Prasinezumab is an investigative therapy for neurological conditions, developed through a partnership between Prothena Corporation and Roche. It is a monoclonal antibody, an engineered protein designed to interact with specific targets in the body.
Understanding Alpha-Synuclein in Parkinson’s
Parkinson’s disease is a progressive neurodegenerative disorder characterized by the loss of dopamine-producing neurons, primarily in a brain region called the substantia nigra. This neuronal degeneration links to the abnormal accumulation of alpha-synuclein. Normally, alpha-synuclein is a flexible protein in the brain, involved in synaptic vesicle transport and neurotransmitter release.
In Parkinson’s disease, however, alpha-synuclein misfolds and aggregates into insoluble clumps. These aggregates form Lewy bodies and Lewy neurites, hallmark pathological features observed in the brains of individuals with Parkinson’s disease. Their formation and spread contribute to progressive neuronal damage and death, causing motor and non-motor symptoms of the disease.
How Prasinezumab Interacts with Alpha-Synuclein
Prasinezumab is a humanized monoclonal antibody designed to target aggregated alpha-synuclein. Unlike existing symptomatic treatments for Parkinson’s, prasinezumab aims to address the underlying biological processes driving the disease. It selectively binds to pathological aggregates like insoluble fibrils and Lewy bodies, largely sparing the normal, monomeric form.
By binding to these aggregates, prasinezumab reduces their toxicity to neurons. This interaction prevents further accumulation and limits the spread of harmful protein clumps between brain cells. This targeted approach aims to slow or halt neuronal damage progression, impacting the disease course rather than just managing symptoms.
Results from Clinical Trials
Prasinezumab has been evaluated in Phase 2 clinical trials, including PASADENA and PADOVA, to assess its efficacy and safety. The PASADENA study was a multicenter, randomized, double-blind, placebo-controlled trial involving 316 participants with early-stage Parkinson’s disease, who received monthly intravenous doses of prasinezumab or placebo for 52 weeks. While PASADENA did not meet its primary endpoint (change in MDS-UPDRS total score at 52 weeks), exploratory analyses indicated promising signals. Participants treated with prasinezumab showed a slower progression of motor signs, as measured by MDS-UPDRS Part III. This effect appeared more pronounced in individuals with rapidly progressing disease phenotypes.
The Phase 2b PADOVA study investigated prasinezumab in 586 individuals with early-stage Parkinson’s disease, treated for at least 18 months while on stable symptomatic treatment. This study also did not achieve statistical significance for its primary endpoint (time to confirmed motor progression). However, PADOVA showed numerical delays in motor progression and consistent positive trends across multiple secondary and exploratory endpoints. A pre-specified analysis revealed that the effect of prasinezumab was more noticeable in the 75% of participants who were also being treated with levodopa. Across both studies, prasinezumab was well tolerated, with no new safety signals observed in the safety database, which includes data from over 900 participants, with more than 500 treated for 1.5 to 5 years.

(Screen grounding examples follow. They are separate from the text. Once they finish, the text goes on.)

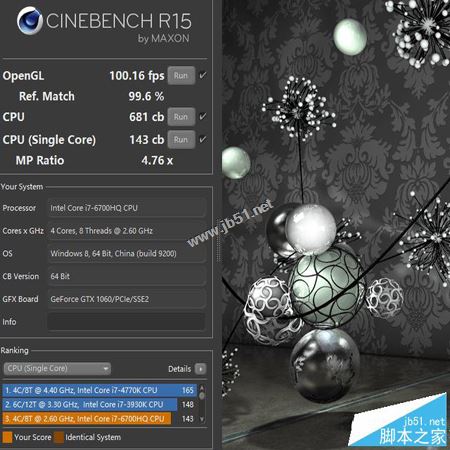Click the Details label in Ranking
450x450 pixels.
pos(179,369)
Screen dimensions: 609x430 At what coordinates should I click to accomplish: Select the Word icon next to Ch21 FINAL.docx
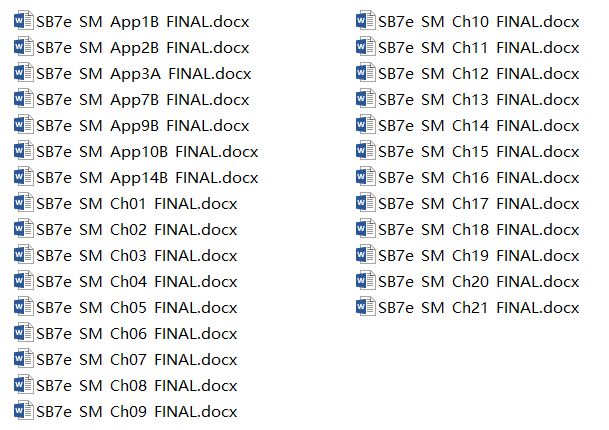click(x=365, y=307)
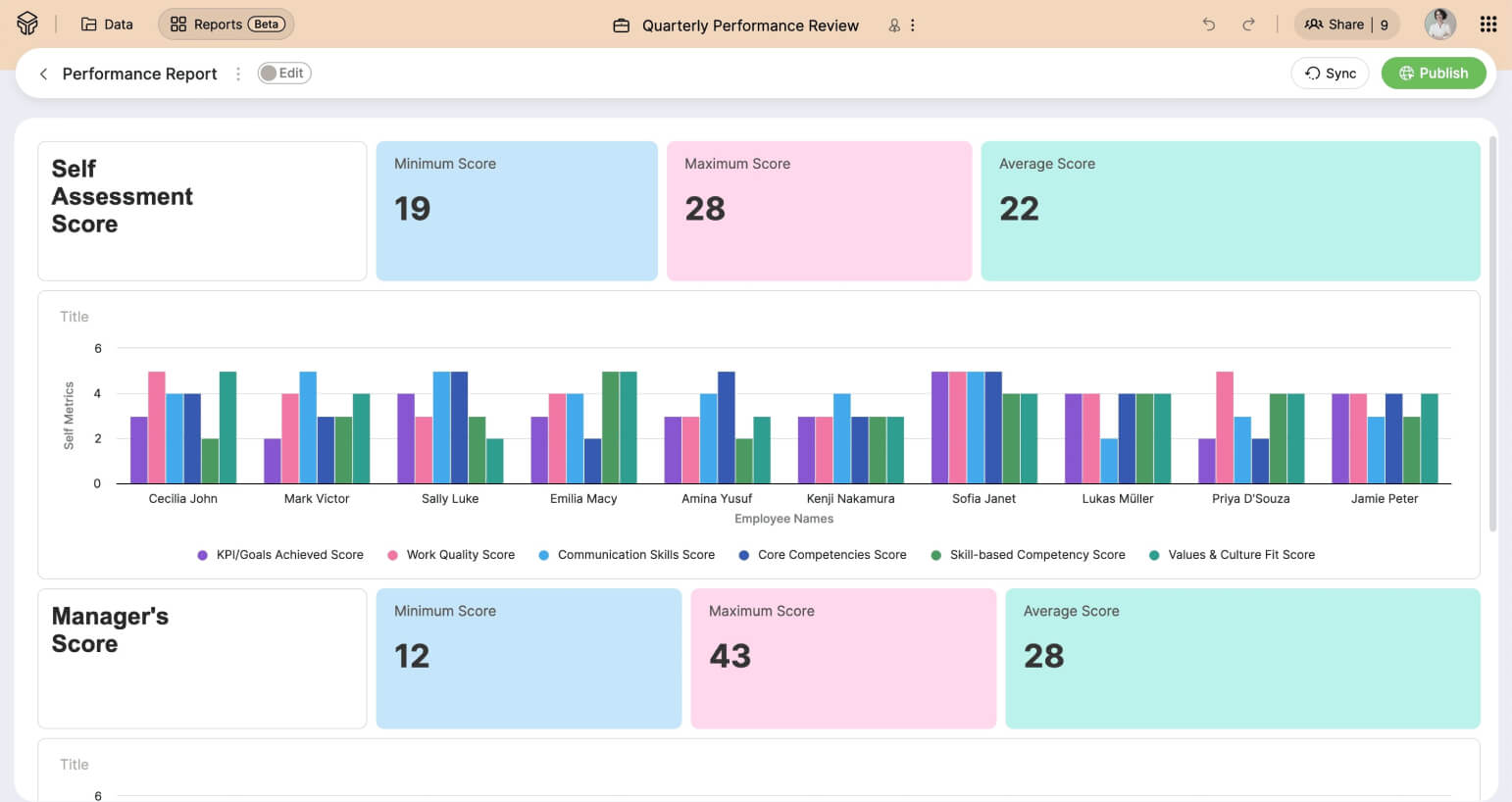Toggle KPI/Goals Achieved Score legend series
The height and width of the screenshot is (802, 1512).
tap(280, 555)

Ongoing Development and Next Steps
Based on Phase 2 trial findings, including PASADENA, PADOVA, and their open-label extensions, Roche will advance prasinezumab into Phase 3 clinical development. This is a significant step in evaluating prasinezumab as a potential disease-modifying treatment for early-stage Parkinson’s disease. Phase 3 trials involve testing the drug in a larger number of people, often thousands, to further assess its effectiveness, safety, and side effects.
Ongoing open-label extension studies of PASADENA and PADOVA continue to gather long-term safety and efficacy data from over 750 participants. Roche will announce further details regarding the Phase 3 trial design and scope in the coming months. If successful, the results from these trials could potentially lead to regulatory approval, making prasinezumab one of the first medications to slow the progression of Parkinson’s disease.